● **EXERCISE INPUTS**
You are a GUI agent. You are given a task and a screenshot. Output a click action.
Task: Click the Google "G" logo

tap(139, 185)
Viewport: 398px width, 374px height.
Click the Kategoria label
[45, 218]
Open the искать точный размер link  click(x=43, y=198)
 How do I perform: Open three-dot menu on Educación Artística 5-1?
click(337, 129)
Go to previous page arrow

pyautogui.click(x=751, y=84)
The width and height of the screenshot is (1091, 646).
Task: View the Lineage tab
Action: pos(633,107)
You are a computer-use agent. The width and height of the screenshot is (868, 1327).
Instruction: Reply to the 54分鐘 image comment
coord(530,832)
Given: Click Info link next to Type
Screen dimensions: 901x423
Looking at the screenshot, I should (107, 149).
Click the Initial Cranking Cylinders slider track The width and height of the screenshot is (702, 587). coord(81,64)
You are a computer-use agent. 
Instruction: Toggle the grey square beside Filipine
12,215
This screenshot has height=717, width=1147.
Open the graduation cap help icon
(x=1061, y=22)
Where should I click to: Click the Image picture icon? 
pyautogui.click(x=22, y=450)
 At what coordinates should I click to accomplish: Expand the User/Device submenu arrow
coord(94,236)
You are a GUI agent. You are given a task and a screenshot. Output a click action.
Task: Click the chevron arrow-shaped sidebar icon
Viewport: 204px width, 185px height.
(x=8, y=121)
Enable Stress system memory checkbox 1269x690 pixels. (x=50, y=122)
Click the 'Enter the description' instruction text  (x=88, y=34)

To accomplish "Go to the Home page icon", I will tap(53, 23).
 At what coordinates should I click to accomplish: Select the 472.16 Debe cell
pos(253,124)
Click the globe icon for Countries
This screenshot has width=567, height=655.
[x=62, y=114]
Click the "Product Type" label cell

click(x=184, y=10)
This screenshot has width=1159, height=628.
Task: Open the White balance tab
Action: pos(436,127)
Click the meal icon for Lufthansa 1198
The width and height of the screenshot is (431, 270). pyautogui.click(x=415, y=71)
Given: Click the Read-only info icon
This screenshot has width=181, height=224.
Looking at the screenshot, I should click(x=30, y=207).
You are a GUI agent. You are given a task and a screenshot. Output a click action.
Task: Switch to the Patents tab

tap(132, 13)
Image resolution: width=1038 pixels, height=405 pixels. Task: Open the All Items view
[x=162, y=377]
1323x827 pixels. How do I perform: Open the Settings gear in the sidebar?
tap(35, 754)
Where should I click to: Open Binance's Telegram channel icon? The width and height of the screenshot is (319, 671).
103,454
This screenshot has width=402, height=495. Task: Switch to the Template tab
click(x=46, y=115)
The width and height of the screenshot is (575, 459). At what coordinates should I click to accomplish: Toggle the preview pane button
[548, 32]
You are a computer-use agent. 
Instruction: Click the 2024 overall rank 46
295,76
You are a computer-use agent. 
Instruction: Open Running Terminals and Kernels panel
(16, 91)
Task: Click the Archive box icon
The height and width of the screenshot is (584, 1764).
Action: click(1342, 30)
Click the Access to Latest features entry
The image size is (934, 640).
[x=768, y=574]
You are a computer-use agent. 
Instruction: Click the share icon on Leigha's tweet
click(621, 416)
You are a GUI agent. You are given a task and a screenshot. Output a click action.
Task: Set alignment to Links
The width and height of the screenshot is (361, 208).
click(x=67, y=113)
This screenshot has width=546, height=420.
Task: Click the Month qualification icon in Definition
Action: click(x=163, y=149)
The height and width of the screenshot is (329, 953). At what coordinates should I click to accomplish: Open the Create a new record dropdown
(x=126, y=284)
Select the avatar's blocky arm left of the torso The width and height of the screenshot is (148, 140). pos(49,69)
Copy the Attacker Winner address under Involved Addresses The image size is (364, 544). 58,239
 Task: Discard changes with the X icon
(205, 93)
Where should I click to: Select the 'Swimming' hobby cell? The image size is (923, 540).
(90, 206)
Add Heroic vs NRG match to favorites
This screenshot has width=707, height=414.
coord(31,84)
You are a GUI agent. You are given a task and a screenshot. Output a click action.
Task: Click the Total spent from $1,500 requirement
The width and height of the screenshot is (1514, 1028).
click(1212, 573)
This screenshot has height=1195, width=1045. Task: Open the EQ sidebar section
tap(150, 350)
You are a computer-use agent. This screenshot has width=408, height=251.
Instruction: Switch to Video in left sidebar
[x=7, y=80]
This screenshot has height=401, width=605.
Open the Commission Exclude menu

● **ASSIGNMENT**
Using the material above, transcribe exactly the lines from the line with "You are a computer-use agent. The" to the line with "Click the 'Enter"; both count, and nothing else goes in.

● **TASK OUTPUT**
You are a computer-use agent. The width and height of the screenshot is (868, 1327).
Instruction: Reply to the 54分鐘 image comment
coord(530,832)
Given: Click Info link next to Type
Screen dimensions: 901x423
Looking at the screenshot, I should (107, 149).
Click the Initial Cranking Cylinders slider track The width and height of the screenshot is (702, 587). coord(81,64)
You are a computer-use agent. 
Instruction: Toggle the grey square beside Filipine
12,215
This screenshot has height=717, width=1147.
Open the graduation cap help icon
(x=1061, y=22)
Where should I click to: Click the Image picture icon? 
pyautogui.click(x=22, y=450)
 At what coordinates should I click to accomplish: Expand the User/Device submenu arrow
coord(94,236)
You are a GUI agent. You are given a task and a screenshot. Output a click action.
Task: Click the chevron arrow-shaped sidebar icon
Viewport: 204px width, 185px height.
(x=8, y=121)
Enable Stress system memory checkbox 1269x690 pixels. (x=50, y=122)
Click the 'Enter the description' instruction text  (x=88, y=34)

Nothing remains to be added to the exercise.